A miglior precisazione di quanto riportato nella richiamata circolare (cfr.
paragrafo 2.2), si chiarisce che in ordine al trattamento fiscale delle spese
sostenute per la riparazione dei beni relativi all’impresa, il riferimento al limite di
deducibilità del 5 per cento del costo complessivo dei beni materiali
ammortizzabili non ha inteso dettare una regola univoca nel trattamento delle
suddette spese.
In tal senso depone anche la lettera dell’articolo 102, comma 6, del TUIR,
secondo cui: “Le spese di manutenzione, riparazione, ammodernamento e
trasformazione, che dal bilancio non risultino imputate ad incremento del costo
dei beni ai quali si riferiscono, sono deducibili nel limite del 5 per cento del
costo complessivo di tutti i beni materiali ammortizzabili quale risulta all’inizio
dell’esercizio dal registro dei beni ammortizzabili, (…)”; l’eccedenza è
deducibile in quote costanti nei cinque esercizi successivi.

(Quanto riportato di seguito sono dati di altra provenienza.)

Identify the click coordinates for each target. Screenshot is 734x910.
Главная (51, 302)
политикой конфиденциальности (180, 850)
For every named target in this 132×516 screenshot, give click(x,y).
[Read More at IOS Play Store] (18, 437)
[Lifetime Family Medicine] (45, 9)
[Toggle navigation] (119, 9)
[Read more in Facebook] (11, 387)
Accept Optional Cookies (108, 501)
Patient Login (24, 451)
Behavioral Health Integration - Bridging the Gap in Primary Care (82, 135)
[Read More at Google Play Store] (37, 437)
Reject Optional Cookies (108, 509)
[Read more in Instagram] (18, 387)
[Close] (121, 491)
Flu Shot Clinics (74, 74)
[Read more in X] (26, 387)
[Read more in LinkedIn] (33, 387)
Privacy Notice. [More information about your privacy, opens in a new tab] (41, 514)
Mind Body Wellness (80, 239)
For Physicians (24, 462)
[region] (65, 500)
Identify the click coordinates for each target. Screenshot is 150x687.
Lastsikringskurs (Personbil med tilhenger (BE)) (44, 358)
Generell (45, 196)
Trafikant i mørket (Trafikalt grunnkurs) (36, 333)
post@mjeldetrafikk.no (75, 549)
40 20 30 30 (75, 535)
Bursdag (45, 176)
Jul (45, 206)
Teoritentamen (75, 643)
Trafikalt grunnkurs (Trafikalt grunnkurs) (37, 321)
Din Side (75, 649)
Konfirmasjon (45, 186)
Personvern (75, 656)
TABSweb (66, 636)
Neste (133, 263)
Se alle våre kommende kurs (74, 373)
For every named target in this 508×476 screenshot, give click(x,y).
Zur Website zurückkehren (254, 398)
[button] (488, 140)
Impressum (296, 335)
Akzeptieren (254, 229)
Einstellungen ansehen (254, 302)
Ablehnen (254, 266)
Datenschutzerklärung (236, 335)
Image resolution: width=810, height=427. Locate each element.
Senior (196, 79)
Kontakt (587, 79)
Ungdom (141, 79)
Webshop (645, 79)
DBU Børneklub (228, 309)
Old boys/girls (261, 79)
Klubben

La disposizione in esame, pertanto, non esclude, sussistendone le
“ragioni” contabili, la possibilità di procedere, con riferimento a tali tipologie di
costi, alla relativa capitalizzazione sul valore dei beni cui afferiscono, con
conseguente partecipazione degli stessi alla determinazione del reddito d’impresa
sotto forma di quote di ammortamento. Tale trattamento è infatti previsto come
alternativa alla possibilità di dedurre i predetti componenti nei limiti indicati dal
medesimo comma 6 del citato articolo 102. Resta inteso che le modalità di
trattamento previste in ambito fiscale si assumono in coerenza con le corrette
scelte contabili operate dal contribuente, in ossequio al principio di derivazione
del reddito imponibile dalle risultanze di bilancio recato dall’articolo 83 del
TUIR.
In relazione ai contributi concessi alle imprese deve, in via generale,
premettersi che il corretto trattamento fiscale dipende dall’esatta individuazione
della natura degli stessi.
3
Sul punto, in mancanza di specifiche indicazioni nelle singole leggi
agevolative, occorre in linea di principio avere riguardo alla finalità per la quale i
contributi sono riconosciuti nonché alle modalità di iscrizione in bilancio delle
spese in relazione alle quali gli stessi sono concessi (cfr. risoluzioni nn. 100/E del
29 marzo 2002 e 2/E del 22 gennaio 2010).
In relazione a quest’ultimo aspetto, si precisa che nei casi (come quello in
esame) in cui le spese di riparazione e ripristino degli immobili danneggiati
(diversi da quelli ad uso abitativo) siano rilevate, secondo corretti principi
contabili, come oneri accessori ai beni strumentali cui ineriscono e siano iscritte
in bilancio unitamente al costo del bene, il relativo contributo deve essere
considerato in conto impianti e, in via di principio, concorrere alla formazione
del reddito secondo le regole di competenza economica di cui all’articolo 109 del
TUIR (cfr. risoluzione n. 100/E del 2002).
Più in dettaglio:
1. Nell’ipotesi in cui l’onere venga capitalizzato, si possono avere
due casi:
a) il contributo è contabilizzato a diretta riduzione del costo degli immobili;
in tale ipotesi, il concorso alla formazione del reddito avverrà
automaticamente sotto forma di minori quote di ammortamento nei
periodi d’imposta di durata complessiva del processo di ammortamento
[tecnica della riduzione del costo ammortizzabile – metodo patrimoniale
illustrato in Tabella 2];
b) il contributo non è rilevato in diminuzione del valore dei beni strumentali;
in tal caso il medesimo contributo concorrerà alla formazione del reddito
sotto forma di quote di risconto proporzionalmente corrispondenti alle
quote di ammortamento dedotte in ciascun esercizio [tecnica dei risconti –
metodo reddituale illustrato in Tabella 3].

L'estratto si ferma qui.